● **What this exercise asks**:
[1] In the video coding claims, which subband is coded last when n equals 3?
[2] Extend the video coding claims beyond their final sentence.

● **Source passage**:

######

2. A coding method according to claim 1, characterized in that, n
being equal to 3, among the set of subbands available for the
current GOF at the end of said analysis step and comprising the
high frequency temporal subbands (H0, H1, H2, H3) of the first
decomposition level, the high frequency temporal subbands (LH0,
LH1) of the second decomposition level and the low and high
frequency temporal subbands (LLL0, LLH0) of the third decomposition
level, the subbands (LLL0, LLH0, LH0, H0) are first coded, then the
subband H1, then the subbands (LH1, H2), and then the subband
H3.
3. A video coding device for the compression of a bitstream
corresponding to an original video sequence that has been divided
into successive groups of frames (GOFs) the size of which is
N=2.sup.n with n=1, or 2, or 3, . . . , said coding device
comprising, for generating the coded bitstream: motion estimation
means, applied to the frames of each current GOF of the sequence;
motion compensated temporal filtering means, performed on each of
the 2.sup.n-1 couples of frames of the current GOF on the basis of
motion vectors thus estimated; spatial analysis means, performed on
the subbands thus obtained; encoding means, applied to the 2.sup.n
low and high frequency temporal subbands of the spatio-temporal
multiresolution decomposition of the current GOF obtained by means
of the spatio-temporal analysis thus performed, said encoding means
themselves comprising entropy coding means, applied to said low and
high frequency temporal subbands and on said motion vectors, and
arithmetic coding means, applied to the coded sequence thus
obtained, said encoding means being moreover characterized in that
they are applied to said 2.sup.n frequency subbands in an order
that corresponds to a progressive reconstruction of the couples of
frames of said GOF in their original order, the bits necessary to
later decode the first couple of frames being at the beginning of
the coded bitstream, followed by the extra bits necessary to decode
the second couple of frames, and so on, up to the last couple of
frames of the current GOF.
4. A transmittable video signal consisting of a coded bitstream
generated by a video coding method for the compression of a
bitstream corresponding to an original video sequence that has been
divided into successive groups of frames (GOFs) the size of which
is N=2.sup.n with n=1, or 2, or 3, . . . , said coding method
comprising the following steps, applied to each successive GOF of
the sequence: a) a spatio-temporal analysis step, leading to a
spatio-temporal multiresolution decomposition of the current GOF
into 2.sup.n low and high frequency temporal subbands, said step
itself comprising the following sub-steps: a motion estimation
sub-step; based on said motion estimation, a motion compensated
temporal filtering sub-step, performed on each of the 2.sup.n-1
couples of frames of the current GOF; a spatial analysis sub-step,
performed on the subbands resulting from said temporal filtering
sub-step; b) an encoding step, said step itself comprising: an
entropy coding sub-step, performed on said low and high frequency
temporal subbands resulting from the spatio-temporal analysis step
and on motion vectors obtained by means of said motion estimation
step; an arithmetic coding sub-step, applied to the coded sequence
thus obtained and delivering an embedded coded bitstream; said
encoding step being applied to the 2.sup.n frequency subbands
available at the end of the analysis step for each GOF in an order
that corresponds to a progressive reconstruction of the couples of
frames of said GOF in their original order, the bits necessary to
later decode the first couple of frames being at the beginning of
said coded bitstream, followed by the extra bits necessary to
decode the second couple of frames, and so on, up to the last
couple of frames of the current GOF.

######

● **Material**:
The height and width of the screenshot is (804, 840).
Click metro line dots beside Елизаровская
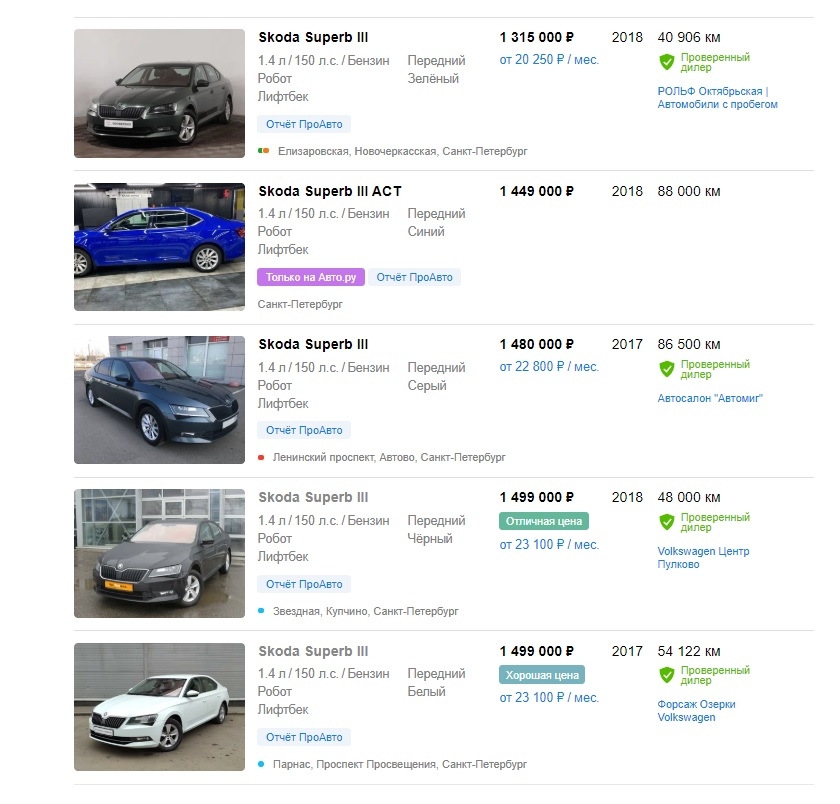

######

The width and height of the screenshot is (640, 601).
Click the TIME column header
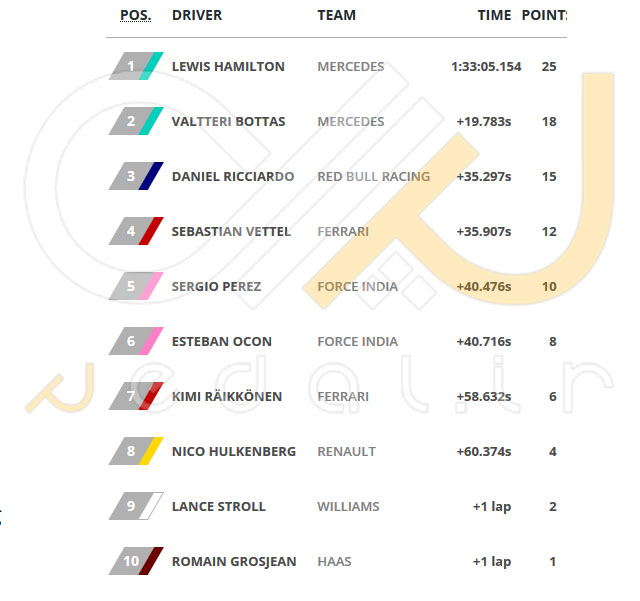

######

● **Solved tasks**:
[1] The subband H3.

[2]
5. A video decoding method for the decompression of a coded
bitstream corresponding to an original video sequence that has been
divided into successive groups of frames (GOFs) the size of which
is N=2.sup.n with n=1, or 2, or 3, . . . , and obtained by means of
a coding method comprising the following steps, applied to each
successive GOF of the sequence: a) a spatio-temporal analysis step,
leading to a spatio-temporal multiresolution decomposition of the
current GOF into 2.sup.n low and high frequency temporal subbands,
said step itself comprising the following sub-steps: a motion
estimation sub-step; based on said motion estimation, a motion
compensated temporal filtering sub-step, performed on each of the
2.sup.n-1 couples of frames of the current GOF; a spatial analysis
sub-step, performed on the subbands resulting from said temporal
filtering sub-step; b) an encoding step, said step itself
comprising: an entropy coding sub-step, performed on said low and
high frequency temporal subbands resulting from the spatio-temporal
analysis step and on motion vectors obtained by means of said
motion estimation step; an arithmetic coding sub-step, applied to
the coded sequence thus obtained and delivering an embedded coded
bitstream; said encoding step being applied to the 2.sup.n
frequency subbands available at the end of the analysis step for
each GOF in an order that corresponds to a progressive
reconstruction of the couples of frames of said GOF in their
original order, the bits necessary to later decode the first couple
of frames being at the beginning of said coded bitstream, followed
by the extra bits necessary to decode the second couple of frames,
and so on, up to the last couple of frames of the current GOF.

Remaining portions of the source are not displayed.